Published online Nov 28, 2016. doi: 10.3748/wjg.v22.i44.9706
Peer-review started: June 30, 2016
First decision: July 29, 2016
Revised: September 2, 2016
Accepted: September 14, 2016
Article in press: September 14, 2016
Published online: November 28, 2016
Processing time: 150 Days and 20.4 Hours
Immune reactivity and chronic low-grade inflammation (metaflammation) play an important role in the pathogenesis of obesity-associated metabolic disorders, including type 2 diabetes and nonalcoholic fatty liver disease (NAFLD), a spectrum of diseases that include liver steatosis, nonalcoholic steatohepatitis (NASH), fibrosis, and cirrhosis. Increased adiposity and insulin resistance contribute to the progression from hepatic steatosis to NASH and fibrosis through the development of proinflammatory and profibrotic processes in the liver, including increased hepatic infiltration of innate and adaptive immune cells, altered balance of cytokines and chemokines, increased reactive oxygen species generation and hepatocellular death. Experimental models of dietary-induced NAFLD/NASH in mice on different genetic backgrounds or knockout mice with different immune reactivity are used for elucidating the pathogenesis of NASH and liver fibrosis. Galectin-3 (Gal-3), a unique chimera-type β-galactoside-binding protein of the galectin family has a regulatory role in immunometabolism and fibrogenesis. Mice deficient in Gal-3 develop pronounced adiposity, hyperglycemia and hepatic steatosis, as well as attenuated liver inflammation and fibrosis when fed an obesogenic high-fat diet. Interleukin (IL)-33, a member of the IL-1 cytokine family, mediates its effects through the ST receptor, which is present on immune and nonimmune cells and participates in immunometabolic and fibrotic disorders. Recent evidence, including our own data, suggests a protective role for the IL-33/IL-33R (ST2) signaling pathway in obesity, adipose tissue inflammation and atherosclerosis, but a profibrotic role in NASH development. The link between Gal-3 and soluble ST2 in myocardial fibrosis and heart failure progression has been demonstrated and we have recently shown that Gal-3 and the IL-33/ST2 pathway interact and both have a profibrotic role in diet-induced NASH. This review discusses the current evidence on the roles of Gal-3 and the IL-33/ST2 pathway and their interplay in obesity-associated hepatic inflammation and fibrogenesis that may be of interest in the development of therapeutic interventions to prevent and/or reverse obesity-associated hepatic inflammation and fibrosis.
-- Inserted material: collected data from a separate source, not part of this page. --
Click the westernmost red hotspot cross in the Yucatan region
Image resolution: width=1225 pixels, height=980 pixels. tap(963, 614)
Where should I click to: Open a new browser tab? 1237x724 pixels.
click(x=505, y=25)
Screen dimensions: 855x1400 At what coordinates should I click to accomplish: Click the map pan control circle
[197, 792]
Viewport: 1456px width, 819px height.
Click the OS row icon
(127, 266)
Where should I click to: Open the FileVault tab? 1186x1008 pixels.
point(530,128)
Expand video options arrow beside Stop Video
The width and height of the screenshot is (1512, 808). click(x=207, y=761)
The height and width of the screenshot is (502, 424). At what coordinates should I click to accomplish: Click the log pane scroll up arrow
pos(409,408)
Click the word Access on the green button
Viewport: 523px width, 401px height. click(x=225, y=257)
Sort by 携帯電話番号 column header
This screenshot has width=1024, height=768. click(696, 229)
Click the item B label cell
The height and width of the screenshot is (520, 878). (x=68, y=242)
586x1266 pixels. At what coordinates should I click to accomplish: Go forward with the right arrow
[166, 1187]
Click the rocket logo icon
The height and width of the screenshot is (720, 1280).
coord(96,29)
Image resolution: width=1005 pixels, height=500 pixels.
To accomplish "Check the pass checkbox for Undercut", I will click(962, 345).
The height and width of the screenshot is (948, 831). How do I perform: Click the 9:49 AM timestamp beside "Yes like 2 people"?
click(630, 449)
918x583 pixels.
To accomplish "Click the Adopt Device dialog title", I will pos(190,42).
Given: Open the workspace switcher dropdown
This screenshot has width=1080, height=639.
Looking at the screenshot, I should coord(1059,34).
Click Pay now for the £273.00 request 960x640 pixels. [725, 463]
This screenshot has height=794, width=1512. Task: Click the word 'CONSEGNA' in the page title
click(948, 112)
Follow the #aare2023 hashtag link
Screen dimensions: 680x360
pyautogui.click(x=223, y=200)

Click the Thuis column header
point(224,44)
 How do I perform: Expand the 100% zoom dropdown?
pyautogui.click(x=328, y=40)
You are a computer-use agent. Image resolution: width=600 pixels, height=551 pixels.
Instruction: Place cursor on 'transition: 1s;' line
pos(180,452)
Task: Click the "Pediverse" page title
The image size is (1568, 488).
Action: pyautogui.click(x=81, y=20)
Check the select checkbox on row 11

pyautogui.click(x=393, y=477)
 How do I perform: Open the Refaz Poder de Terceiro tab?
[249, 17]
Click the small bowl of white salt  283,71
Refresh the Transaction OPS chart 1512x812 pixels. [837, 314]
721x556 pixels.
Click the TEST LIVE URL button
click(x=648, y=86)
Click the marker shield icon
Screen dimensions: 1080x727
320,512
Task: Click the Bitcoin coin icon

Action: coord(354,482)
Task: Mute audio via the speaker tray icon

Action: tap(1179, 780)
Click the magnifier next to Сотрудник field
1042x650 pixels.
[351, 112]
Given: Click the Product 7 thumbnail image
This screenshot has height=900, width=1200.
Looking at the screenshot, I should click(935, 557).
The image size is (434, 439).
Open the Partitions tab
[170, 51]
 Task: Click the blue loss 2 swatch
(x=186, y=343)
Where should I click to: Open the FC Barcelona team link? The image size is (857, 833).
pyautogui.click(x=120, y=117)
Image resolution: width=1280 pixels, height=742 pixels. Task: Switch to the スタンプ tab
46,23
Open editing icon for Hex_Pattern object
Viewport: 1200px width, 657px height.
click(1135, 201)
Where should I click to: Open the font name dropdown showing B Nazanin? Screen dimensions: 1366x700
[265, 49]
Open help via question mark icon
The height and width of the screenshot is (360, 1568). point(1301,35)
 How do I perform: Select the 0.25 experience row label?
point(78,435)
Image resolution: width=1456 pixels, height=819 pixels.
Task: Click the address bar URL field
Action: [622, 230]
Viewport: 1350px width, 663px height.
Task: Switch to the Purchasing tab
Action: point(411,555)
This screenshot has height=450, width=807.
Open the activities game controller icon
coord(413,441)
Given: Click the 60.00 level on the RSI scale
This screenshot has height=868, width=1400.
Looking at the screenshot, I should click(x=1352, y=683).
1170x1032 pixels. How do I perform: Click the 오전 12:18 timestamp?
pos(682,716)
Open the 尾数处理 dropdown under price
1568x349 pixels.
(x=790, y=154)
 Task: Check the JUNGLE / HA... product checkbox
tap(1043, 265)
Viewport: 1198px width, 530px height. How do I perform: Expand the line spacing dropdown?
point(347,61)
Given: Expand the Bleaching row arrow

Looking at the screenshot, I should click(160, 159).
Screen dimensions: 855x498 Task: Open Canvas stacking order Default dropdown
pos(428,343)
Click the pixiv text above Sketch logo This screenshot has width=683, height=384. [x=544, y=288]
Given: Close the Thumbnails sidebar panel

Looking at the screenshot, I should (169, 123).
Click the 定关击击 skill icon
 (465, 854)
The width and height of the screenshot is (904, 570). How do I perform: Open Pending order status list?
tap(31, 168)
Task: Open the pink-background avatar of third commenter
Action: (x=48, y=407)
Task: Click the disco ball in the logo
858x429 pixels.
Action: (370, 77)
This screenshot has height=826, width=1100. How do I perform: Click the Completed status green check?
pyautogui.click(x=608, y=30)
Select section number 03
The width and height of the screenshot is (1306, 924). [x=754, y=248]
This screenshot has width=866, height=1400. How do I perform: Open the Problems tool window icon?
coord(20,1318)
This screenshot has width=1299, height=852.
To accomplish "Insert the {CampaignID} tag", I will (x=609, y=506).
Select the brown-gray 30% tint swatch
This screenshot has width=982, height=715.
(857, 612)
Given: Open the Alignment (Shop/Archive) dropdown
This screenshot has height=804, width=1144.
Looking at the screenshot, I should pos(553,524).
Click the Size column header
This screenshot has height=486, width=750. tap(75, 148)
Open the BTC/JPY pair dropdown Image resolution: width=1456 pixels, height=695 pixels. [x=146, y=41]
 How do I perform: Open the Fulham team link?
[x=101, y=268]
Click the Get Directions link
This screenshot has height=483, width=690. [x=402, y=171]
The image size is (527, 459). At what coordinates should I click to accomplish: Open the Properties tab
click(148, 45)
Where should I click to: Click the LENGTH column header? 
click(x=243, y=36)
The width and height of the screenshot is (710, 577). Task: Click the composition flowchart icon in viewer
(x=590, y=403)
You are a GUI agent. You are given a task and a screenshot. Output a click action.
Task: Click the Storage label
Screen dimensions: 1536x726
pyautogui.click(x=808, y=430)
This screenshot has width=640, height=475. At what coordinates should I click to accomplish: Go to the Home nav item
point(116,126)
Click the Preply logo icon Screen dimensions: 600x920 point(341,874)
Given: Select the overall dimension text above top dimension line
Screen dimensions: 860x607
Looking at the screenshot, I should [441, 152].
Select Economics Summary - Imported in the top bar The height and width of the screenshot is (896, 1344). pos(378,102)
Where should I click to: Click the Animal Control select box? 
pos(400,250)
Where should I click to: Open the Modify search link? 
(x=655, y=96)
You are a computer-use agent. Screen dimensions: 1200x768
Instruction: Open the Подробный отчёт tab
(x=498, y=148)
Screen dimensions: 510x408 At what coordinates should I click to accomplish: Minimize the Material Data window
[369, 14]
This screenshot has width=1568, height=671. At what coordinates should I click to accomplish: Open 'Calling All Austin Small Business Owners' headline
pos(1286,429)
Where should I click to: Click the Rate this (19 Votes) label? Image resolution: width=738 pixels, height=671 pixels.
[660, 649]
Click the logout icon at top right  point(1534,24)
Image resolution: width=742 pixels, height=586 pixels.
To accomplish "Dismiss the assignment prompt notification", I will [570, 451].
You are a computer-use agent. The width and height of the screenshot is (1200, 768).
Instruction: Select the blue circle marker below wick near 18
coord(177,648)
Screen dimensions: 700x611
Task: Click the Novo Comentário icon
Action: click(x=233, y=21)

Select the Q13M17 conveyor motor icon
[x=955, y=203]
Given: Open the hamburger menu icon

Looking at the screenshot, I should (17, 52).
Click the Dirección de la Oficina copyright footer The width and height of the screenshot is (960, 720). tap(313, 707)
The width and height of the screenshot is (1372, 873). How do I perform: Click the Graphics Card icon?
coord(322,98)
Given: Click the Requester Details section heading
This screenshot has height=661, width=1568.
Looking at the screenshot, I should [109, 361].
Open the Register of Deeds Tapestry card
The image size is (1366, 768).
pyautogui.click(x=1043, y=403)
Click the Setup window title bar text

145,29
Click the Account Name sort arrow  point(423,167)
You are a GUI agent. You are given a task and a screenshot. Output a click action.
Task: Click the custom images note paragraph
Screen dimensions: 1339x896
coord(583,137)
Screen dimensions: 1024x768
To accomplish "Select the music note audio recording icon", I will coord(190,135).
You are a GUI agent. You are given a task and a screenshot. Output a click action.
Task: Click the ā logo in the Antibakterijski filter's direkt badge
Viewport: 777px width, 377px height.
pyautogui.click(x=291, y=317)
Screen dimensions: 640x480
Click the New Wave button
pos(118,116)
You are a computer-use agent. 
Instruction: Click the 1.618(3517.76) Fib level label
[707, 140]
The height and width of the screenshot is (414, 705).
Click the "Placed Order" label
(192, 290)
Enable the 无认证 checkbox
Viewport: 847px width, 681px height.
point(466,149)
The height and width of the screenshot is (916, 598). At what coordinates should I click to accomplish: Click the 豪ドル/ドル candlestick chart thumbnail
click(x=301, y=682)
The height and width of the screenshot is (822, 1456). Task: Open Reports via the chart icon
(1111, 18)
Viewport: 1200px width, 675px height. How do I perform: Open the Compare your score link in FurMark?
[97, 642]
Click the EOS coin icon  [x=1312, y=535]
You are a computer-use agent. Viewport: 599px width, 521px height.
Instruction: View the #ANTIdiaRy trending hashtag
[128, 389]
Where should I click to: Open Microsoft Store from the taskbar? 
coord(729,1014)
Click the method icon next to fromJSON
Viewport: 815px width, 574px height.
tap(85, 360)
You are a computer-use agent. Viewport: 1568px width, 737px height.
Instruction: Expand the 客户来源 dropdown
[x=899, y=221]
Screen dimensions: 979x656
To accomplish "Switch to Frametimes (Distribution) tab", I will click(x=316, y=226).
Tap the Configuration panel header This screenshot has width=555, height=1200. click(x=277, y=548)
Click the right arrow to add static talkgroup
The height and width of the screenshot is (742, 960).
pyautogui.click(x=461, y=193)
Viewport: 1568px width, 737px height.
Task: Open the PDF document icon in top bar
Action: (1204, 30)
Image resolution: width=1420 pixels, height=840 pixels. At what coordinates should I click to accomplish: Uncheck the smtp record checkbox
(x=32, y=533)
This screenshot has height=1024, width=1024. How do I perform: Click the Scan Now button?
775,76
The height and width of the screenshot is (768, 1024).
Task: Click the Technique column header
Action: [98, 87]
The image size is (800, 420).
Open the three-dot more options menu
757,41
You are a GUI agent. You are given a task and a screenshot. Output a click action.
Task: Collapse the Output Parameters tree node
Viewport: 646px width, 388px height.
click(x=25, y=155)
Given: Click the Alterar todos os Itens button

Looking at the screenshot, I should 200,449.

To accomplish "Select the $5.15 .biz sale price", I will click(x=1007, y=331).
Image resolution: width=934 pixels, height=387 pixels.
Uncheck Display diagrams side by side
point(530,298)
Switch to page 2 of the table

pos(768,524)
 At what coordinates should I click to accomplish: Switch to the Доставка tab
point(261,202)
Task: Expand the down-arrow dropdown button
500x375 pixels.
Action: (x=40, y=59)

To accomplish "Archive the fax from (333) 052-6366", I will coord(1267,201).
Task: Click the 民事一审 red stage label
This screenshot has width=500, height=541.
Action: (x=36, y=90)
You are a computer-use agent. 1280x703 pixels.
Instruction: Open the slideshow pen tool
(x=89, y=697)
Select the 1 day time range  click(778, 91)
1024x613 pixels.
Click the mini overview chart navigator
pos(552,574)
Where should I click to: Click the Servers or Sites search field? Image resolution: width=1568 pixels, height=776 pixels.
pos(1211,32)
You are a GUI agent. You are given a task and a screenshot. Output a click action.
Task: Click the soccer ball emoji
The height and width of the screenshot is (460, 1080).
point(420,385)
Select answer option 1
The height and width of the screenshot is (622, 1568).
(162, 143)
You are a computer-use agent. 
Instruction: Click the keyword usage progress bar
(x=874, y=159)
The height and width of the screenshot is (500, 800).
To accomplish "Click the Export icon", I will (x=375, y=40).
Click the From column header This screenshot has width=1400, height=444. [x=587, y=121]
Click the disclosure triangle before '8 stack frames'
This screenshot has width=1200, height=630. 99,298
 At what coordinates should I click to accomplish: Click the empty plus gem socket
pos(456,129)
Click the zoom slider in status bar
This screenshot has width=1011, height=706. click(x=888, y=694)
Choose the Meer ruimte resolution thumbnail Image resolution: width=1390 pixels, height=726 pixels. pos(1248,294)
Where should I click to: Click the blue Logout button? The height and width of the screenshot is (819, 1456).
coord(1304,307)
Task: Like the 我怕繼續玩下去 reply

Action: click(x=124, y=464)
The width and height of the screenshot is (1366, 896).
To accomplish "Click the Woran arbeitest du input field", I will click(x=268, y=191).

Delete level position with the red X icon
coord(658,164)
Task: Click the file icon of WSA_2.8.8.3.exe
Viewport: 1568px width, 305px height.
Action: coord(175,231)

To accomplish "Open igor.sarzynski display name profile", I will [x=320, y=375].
Core tip: Obesity-associated chronic low-grade inflammation (metaflammation) plays an important role in the pathogenesis of nonalcoholic steatohepatitis (NASH). Galectin-3 (Gal-3), a β-galactoside-binding protein, plays a regulatory role in metaflammation and tissue fibrosis. The Interleukin (IL)-33/ST2 pathway has a protective role in obesity and adipose tissue inflammation and promotes liver fibrosis. The characteristics of dietary-induced NASH differ in mice on different genetic backgrounds and Gal-3 and ST2 (IL-33R) knockout mice. In this report, we review current evidence on the roles of Gal-3 and the IL-33/ST2 pathway and their interplay in obesity-associated hepatic inflammation and fibrogenesis that may be of interest in the development of therapeutic interventions.